電力分野のデジタル化:VPP開発の現在

分散電源をIoTやAIでまとめて遠隔制御経済産業省資源エネルギー庁(以下「資源エネルギー庁」)は11月1日、「電力分野のデジタル化」の第2回として、VPP(バーチャルパワープラント:仮想発電所)の開発を展望するスペシャルコンテンツを掲載した。

電力自由化によって太陽光発電等の分散電源が多数導入され、より高度な需給バランスの調整システムが必要となった。VPPではIoTを活用し、分散電源や蓄電池、家電、空調等を遠隔操作して需給の調整を行う。

72社が参画、グループで研究に取り組む2019年度の実証事業では、需要制御の指令を15分以内に実行する、随時変化する指令を3時間続けて実行する等の検証が行われている。

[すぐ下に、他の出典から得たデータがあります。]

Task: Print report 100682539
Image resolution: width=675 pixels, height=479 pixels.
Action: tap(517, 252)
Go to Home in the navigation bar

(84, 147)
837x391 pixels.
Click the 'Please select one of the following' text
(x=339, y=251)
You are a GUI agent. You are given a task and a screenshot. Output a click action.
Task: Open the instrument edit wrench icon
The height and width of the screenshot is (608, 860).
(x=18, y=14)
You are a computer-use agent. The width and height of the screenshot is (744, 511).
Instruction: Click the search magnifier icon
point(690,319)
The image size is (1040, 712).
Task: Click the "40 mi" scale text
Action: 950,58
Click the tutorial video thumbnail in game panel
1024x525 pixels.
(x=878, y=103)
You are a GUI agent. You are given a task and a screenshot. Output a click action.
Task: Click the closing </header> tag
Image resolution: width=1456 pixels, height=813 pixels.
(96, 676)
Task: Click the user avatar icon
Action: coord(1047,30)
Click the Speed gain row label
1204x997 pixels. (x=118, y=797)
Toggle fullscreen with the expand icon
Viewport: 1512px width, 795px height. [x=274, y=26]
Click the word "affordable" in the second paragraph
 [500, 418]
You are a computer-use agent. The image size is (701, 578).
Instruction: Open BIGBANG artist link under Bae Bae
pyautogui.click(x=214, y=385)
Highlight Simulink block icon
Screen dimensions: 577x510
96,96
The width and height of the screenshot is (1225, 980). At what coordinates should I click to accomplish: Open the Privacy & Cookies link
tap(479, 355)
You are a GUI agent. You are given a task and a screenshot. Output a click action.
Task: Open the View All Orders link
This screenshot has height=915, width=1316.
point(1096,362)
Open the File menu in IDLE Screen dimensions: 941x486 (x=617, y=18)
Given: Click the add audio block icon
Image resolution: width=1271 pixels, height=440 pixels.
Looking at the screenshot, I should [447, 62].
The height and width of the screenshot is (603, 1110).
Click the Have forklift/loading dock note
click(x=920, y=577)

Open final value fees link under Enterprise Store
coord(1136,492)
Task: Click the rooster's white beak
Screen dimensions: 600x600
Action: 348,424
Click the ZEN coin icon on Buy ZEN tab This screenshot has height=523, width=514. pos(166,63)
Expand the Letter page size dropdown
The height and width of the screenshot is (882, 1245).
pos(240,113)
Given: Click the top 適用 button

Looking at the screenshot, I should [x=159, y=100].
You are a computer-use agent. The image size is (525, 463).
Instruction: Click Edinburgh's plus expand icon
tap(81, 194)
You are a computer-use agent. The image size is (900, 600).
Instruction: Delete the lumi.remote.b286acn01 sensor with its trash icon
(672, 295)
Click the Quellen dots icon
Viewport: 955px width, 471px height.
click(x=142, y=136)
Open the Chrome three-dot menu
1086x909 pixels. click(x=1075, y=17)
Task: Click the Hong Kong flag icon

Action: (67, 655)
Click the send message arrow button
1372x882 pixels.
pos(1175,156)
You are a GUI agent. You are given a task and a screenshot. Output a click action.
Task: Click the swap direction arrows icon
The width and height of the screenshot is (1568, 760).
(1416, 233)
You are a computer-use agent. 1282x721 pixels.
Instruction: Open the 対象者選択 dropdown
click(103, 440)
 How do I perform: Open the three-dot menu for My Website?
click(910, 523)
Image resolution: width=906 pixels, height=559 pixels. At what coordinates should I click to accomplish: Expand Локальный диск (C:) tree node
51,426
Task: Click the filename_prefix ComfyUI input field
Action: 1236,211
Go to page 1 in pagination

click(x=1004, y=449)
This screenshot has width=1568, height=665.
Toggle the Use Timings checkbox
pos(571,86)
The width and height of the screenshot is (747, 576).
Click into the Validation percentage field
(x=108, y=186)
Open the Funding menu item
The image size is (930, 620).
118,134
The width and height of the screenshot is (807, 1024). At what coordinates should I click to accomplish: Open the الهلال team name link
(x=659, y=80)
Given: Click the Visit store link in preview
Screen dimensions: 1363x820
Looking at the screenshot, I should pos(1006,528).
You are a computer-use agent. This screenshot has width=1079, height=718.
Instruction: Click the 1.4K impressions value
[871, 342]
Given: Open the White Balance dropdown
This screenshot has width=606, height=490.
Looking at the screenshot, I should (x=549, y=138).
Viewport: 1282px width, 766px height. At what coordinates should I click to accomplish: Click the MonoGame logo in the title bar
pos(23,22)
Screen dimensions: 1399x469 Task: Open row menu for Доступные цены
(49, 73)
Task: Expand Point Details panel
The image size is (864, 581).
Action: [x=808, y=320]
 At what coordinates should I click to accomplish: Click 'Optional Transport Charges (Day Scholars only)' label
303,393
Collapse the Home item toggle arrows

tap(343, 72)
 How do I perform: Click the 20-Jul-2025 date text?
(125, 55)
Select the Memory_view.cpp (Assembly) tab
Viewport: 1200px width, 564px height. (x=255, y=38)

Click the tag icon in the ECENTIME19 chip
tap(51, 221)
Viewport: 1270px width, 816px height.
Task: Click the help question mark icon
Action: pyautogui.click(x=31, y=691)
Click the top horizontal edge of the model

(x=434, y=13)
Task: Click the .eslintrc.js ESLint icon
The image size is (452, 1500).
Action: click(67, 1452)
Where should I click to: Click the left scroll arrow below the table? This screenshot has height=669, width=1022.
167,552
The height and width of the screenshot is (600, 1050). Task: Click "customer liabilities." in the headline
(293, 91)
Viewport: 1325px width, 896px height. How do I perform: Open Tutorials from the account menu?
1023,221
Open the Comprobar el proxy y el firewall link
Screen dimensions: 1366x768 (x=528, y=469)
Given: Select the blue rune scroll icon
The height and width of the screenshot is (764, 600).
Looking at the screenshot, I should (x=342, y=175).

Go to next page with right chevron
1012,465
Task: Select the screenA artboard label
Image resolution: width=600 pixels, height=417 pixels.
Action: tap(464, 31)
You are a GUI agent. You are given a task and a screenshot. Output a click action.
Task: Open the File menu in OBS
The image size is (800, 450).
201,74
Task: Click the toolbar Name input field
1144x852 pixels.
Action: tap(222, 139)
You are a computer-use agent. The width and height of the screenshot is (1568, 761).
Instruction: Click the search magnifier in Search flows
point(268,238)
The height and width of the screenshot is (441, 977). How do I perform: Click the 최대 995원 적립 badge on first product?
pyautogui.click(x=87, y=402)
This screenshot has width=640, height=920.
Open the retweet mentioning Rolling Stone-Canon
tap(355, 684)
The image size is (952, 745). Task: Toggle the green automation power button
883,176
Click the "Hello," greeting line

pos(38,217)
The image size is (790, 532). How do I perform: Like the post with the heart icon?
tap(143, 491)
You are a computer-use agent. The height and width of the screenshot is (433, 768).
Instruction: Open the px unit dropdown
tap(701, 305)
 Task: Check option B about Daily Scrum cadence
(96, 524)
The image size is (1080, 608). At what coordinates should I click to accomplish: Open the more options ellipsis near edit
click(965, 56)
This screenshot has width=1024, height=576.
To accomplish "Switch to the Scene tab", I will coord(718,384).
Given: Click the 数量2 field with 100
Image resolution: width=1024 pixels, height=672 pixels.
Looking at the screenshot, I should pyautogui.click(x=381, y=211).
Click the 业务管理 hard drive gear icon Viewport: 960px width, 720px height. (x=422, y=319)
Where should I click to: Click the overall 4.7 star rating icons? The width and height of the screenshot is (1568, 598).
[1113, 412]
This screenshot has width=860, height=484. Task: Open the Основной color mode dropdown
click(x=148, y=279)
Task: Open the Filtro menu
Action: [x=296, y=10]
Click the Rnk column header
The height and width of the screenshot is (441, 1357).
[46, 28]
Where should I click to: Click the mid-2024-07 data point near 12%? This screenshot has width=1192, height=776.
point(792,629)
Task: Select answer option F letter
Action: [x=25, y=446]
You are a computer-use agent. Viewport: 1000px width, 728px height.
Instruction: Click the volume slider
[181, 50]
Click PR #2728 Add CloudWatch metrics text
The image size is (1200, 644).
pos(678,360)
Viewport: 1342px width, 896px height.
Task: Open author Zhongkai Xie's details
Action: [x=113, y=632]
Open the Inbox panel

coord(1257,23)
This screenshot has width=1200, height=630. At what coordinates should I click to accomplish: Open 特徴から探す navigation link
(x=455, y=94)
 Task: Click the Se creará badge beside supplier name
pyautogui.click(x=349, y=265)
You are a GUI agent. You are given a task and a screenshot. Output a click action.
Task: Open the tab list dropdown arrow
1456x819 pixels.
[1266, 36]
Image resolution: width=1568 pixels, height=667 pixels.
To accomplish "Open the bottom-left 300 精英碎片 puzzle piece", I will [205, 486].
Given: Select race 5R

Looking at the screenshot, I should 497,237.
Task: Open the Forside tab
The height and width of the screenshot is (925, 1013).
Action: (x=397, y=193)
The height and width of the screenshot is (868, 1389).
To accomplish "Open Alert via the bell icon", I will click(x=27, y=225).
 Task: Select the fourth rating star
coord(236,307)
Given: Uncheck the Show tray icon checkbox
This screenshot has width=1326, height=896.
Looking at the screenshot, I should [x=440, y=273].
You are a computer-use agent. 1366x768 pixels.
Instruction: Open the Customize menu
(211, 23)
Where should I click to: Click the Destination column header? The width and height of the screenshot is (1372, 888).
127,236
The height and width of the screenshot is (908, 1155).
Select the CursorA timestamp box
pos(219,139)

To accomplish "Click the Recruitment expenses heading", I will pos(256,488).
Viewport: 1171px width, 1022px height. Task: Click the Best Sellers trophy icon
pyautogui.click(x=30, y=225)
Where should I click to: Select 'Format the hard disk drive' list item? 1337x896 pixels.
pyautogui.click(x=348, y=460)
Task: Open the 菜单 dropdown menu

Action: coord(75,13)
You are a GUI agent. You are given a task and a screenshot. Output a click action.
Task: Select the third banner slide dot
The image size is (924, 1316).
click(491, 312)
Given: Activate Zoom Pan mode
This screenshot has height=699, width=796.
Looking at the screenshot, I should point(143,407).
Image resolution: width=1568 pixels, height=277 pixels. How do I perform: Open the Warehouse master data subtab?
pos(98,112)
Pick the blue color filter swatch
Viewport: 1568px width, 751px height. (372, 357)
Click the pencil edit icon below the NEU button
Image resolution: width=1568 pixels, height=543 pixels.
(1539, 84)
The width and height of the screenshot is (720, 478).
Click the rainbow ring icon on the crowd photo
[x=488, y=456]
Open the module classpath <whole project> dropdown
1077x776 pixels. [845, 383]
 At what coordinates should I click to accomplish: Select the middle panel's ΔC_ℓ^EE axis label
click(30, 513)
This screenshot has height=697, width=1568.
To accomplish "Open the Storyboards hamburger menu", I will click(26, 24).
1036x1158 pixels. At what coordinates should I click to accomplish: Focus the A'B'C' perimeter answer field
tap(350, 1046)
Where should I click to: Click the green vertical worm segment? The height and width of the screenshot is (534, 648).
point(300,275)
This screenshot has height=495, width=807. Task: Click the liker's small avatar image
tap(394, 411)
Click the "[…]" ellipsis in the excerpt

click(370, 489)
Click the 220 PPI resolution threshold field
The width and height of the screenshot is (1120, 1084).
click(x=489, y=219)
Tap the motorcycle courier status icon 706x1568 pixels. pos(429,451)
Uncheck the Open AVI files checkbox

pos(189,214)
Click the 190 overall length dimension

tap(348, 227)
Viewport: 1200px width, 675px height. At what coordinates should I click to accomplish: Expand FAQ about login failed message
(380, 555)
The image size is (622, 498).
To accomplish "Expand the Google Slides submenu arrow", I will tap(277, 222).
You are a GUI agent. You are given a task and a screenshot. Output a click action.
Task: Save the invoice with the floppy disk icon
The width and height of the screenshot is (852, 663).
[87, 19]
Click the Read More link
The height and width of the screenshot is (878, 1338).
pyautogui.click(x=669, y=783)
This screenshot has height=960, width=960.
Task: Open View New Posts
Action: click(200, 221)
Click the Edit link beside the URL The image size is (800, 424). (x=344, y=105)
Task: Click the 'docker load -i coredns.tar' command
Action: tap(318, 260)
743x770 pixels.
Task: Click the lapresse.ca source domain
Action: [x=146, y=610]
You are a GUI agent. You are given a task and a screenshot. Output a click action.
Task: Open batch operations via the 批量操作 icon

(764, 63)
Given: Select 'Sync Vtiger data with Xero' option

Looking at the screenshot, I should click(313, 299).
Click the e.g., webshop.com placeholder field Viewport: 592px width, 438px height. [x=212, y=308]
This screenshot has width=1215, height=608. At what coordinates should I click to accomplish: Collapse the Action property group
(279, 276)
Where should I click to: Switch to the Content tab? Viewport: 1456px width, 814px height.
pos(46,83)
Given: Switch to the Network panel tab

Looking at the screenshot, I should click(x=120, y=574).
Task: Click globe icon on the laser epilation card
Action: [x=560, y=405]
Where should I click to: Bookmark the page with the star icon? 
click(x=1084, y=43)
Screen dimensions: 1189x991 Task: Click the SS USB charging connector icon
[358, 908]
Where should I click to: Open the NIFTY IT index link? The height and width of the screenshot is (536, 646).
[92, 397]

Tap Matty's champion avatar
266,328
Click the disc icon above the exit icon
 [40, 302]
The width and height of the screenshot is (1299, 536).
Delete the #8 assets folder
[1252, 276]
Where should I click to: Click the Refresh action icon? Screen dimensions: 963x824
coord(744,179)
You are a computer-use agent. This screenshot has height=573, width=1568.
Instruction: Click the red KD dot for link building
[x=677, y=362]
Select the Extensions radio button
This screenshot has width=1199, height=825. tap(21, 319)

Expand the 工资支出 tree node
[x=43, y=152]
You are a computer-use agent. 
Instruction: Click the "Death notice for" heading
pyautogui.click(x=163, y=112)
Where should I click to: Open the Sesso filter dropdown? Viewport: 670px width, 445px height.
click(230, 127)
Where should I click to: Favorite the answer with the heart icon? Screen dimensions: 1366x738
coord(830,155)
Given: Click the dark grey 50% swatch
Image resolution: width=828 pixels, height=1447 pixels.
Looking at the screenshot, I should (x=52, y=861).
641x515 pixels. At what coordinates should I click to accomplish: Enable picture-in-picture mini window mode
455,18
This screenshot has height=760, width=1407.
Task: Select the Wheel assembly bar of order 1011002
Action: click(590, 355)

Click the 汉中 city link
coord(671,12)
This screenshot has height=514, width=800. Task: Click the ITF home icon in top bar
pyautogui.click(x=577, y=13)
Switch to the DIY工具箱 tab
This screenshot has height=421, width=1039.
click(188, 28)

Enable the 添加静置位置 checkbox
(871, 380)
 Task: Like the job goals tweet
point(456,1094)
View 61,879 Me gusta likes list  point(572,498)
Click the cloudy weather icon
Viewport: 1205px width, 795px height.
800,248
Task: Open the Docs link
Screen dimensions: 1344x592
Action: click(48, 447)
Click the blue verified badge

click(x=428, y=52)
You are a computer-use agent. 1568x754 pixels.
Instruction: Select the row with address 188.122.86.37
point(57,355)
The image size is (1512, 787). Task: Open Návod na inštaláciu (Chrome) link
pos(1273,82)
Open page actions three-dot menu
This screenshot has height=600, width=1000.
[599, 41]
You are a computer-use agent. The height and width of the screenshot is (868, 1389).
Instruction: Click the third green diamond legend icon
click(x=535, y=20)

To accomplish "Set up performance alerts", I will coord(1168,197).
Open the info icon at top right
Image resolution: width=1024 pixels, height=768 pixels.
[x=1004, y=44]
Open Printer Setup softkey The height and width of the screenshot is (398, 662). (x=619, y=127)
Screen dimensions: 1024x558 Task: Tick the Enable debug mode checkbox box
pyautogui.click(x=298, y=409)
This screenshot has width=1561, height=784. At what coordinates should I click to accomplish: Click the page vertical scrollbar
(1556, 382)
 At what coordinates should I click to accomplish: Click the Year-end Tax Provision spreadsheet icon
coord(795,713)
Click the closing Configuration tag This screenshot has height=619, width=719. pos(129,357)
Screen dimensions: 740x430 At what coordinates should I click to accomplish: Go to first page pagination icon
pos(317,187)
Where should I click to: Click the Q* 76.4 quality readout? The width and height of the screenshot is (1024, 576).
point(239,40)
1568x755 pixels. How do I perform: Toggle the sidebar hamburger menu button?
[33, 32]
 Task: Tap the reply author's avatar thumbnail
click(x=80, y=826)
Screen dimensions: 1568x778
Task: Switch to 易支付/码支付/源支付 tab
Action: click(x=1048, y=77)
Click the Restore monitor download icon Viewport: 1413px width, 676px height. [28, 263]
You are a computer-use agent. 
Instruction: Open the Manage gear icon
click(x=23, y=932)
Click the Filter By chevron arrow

事業に参画しているのは7つのグループを構成する72社。東京電力を中心とした30社は、複数のアグリゲーターが共通のプラットフォームを使用して、リレー形式で制御。

関西電力のグループでは蓄電池からエコキュート、EVの充放電器まで、様々なリソースの制御を進める。

複数のビルや大学キャンパス全体の制御に取り組むグループもあり、ローソンは傘下の約1000店舗の機器を遠隔管理。蓄電した電力を系統に戻す逆潮流の検証も行われている。